▸ REQUIRED ACTION
An identical copy of all the entries is the required result.

▸ Items from a data source
------------------------------------------------------------

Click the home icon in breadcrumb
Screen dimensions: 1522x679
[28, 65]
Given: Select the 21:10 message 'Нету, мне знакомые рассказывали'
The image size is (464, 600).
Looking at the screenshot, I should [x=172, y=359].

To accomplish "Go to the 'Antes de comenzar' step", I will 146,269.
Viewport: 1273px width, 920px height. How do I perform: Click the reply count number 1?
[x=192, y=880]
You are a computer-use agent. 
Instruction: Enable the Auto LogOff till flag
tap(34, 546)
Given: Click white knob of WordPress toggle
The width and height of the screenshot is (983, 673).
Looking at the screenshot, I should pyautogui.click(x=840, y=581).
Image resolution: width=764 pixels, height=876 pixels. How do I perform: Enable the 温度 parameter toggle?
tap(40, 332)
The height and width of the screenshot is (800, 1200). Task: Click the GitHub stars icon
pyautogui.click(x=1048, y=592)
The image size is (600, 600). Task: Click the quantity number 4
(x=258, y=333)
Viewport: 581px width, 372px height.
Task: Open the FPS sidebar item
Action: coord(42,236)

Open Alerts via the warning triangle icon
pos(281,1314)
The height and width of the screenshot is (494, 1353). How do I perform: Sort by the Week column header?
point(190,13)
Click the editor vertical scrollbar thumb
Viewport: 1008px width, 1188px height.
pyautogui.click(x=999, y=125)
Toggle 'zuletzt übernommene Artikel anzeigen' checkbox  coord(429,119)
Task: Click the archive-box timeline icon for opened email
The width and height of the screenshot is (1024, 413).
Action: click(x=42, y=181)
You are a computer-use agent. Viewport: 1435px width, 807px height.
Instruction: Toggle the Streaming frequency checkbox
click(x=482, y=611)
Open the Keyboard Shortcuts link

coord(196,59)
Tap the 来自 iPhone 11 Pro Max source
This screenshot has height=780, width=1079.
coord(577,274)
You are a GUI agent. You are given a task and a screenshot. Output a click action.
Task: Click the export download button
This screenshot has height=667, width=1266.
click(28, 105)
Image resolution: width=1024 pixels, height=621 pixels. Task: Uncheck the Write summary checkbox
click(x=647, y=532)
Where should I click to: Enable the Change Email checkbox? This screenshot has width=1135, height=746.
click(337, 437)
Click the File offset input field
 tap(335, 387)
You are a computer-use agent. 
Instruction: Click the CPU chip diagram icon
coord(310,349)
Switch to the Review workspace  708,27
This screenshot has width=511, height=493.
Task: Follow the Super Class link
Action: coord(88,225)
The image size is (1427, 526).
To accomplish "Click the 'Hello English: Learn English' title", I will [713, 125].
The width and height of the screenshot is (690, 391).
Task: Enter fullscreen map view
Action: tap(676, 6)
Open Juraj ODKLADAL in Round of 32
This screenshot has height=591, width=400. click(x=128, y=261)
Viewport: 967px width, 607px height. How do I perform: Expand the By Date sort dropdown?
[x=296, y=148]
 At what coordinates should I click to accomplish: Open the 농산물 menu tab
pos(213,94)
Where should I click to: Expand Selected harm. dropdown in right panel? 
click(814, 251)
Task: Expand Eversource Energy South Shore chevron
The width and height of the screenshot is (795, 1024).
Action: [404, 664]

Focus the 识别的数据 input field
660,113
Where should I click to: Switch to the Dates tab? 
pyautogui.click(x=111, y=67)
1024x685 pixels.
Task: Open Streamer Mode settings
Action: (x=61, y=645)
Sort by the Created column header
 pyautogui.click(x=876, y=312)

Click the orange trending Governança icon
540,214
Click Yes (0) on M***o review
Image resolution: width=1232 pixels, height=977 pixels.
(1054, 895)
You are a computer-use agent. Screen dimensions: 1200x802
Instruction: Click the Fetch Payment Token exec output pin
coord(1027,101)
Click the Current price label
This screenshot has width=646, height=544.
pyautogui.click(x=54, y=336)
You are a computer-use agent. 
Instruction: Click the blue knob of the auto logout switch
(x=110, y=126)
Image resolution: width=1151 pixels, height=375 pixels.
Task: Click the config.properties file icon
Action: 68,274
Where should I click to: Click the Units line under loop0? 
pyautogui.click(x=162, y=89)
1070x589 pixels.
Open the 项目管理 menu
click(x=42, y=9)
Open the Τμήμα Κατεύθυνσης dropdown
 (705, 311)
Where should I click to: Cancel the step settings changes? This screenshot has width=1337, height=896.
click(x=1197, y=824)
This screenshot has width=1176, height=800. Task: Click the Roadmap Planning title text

------------------------------------------------------------

▸ PROBLEM SOLUTION
Click the home icon in breadcrumb
Screen dimensions: 1522x679
[28, 65]
Given: Select the 21:10 message 'Нету, мне знакомые рассказывали'
The image size is (464, 600).
Looking at the screenshot, I should [x=172, y=359].

To accomplish "Go to the 'Antes de comenzar' step", I will 146,269.
Viewport: 1273px width, 920px height. How do I perform: Click the reply count number 1?
[x=192, y=880]
You are a computer-use agent. 
Instruction: Enable the Auto LogOff till flag
tap(34, 546)
Given: Click white knob of WordPress toggle
The width and height of the screenshot is (983, 673).
Looking at the screenshot, I should pyautogui.click(x=840, y=581).
Image resolution: width=764 pixels, height=876 pixels. How do I perform: Enable the 温度 parameter toggle?
tap(40, 332)
The height and width of the screenshot is (800, 1200). Task: Click the GitHub stars icon
pyautogui.click(x=1048, y=592)
The image size is (600, 600). Task: Click the quantity number 4
(x=258, y=333)
Viewport: 581px width, 372px height.
Task: Open the FPS sidebar item
Action: coord(42,236)

Open Alerts via the warning triangle icon
pos(281,1314)
The height and width of the screenshot is (494, 1353). How do I perform: Sort by the Week column header?
point(190,13)
Click the editor vertical scrollbar thumb
Viewport: 1008px width, 1188px height.
pyautogui.click(x=999, y=125)
Toggle 'zuletzt übernommene Artikel anzeigen' checkbox  coord(429,119)
Task: Click the archive-box timeline icon for opened email
The width and height of the screenshot is (1024, 413).
Action: click(x=42, y=181)
You are a computer-use agent. Viewport: 1435px width, 807px height.
Instruction: Toggle the Streaming frequency checkbox
click(x=482, y=611)
Open the Keyboard Shortcuts link

coord(196,59)
Tap the 来自 iPhone 11 Pro Max source
This screenshot has height=780, width=1079.
coord(577,274)
You are a GUI agent. You are given a task and a screenshot. Output a click action.
Task: Click the export download button
This screenshot has height=667, width=1266.
click(28, 105)
Image resolution: width=1024 pixels, height=621 pixels. Task: Uncheck the Write summary checkbox
click(x=647, y=532)
Where should I click to: Enable the Change Email checkbox? This screenshot has width=1135, height=746.
click(337, 437)
Click the File offset input field
 tap(335, 387)
You are a computer-use agent. 
Instruction: Click the CPU chip diagram icon
coord(310,349)
Switch to the Review workspace  708,27
This screenshot has width=511, height=493.
Task: Follow the Super Class link
Action: coord(88,225)
The image size is (1427, 526).
To accomplish "Click the 'Hello English: Learn English' title", I will [713, 125].
The width and height of the screenshot is (690, 391).
Task: Enter fullscreen map view
Action: tap(676, 6)
Open Juraj ODKLADAL in Round of 32
This screenshot has height=591, width=400. click(x=128, y=261)
Viewport: 967px width, 607px height. How do I perform: Expand the By Date sort dropdown?
[x=296, y=148]
 At what coordinates should I click to accomplish: Open the 농산물 menu tab
pos(213,94)
Where should I click to: Expand Selected harm. dropdown in right panel? 
click(814, 251)
Task: Expand Eversource Energy South Shore chevron
The width and height of the screenshot is (795, 1024).
Action: [404, 664]

Focus the 识别的数据 input field
660,113
Where should I click to: Switch to the Dates tab? 
pyautogui.click(x=111, y=67)
1024x685 pixels.
Task: Open Streamer Mode settings
Action: (x=61, y=645)
Sort by the Created column header
 pyautogui.click(x=876, y=312)

Click the orange trending Governança icon
540,214
Click Yes (0) on M***o review
Image resolution: width=1232 pixels, height=977 pixels.
(1054, 895)
You are a computer-use agent. Screen dimensions: 1200x802
Instruction: Click the Fetch Payment Token exec output pin
coord(1027,101)
Click the Current price label
This screenshot has width=646, height=544.
pyautogui.click(x=54, y=336)
You are a computer-use agent. 
Instruction: Click the blue knob of the auto logout switch
(x=110, y=126)
Image resolution: width=1151 pixels, height=375 pixels.
Task: Click the config.properties file icon
Action: 68,274
Where should I click to: Click the Units line under loop0? 
pyautogui.click(x=162, y=89)
1070x589 pixels.
Open the 项目管理 menu
click(x=42, y=9)
Open the Τμήμα Κατεύθυνσης dropdown
 (705, 311)
Where should I click to: Cancel the step settings changes? This screenshot has width=1337, height=896.
click(x=1197, y=824)
This screenshot has width=1176, height=800. Task: Click the Roadmap Planning title text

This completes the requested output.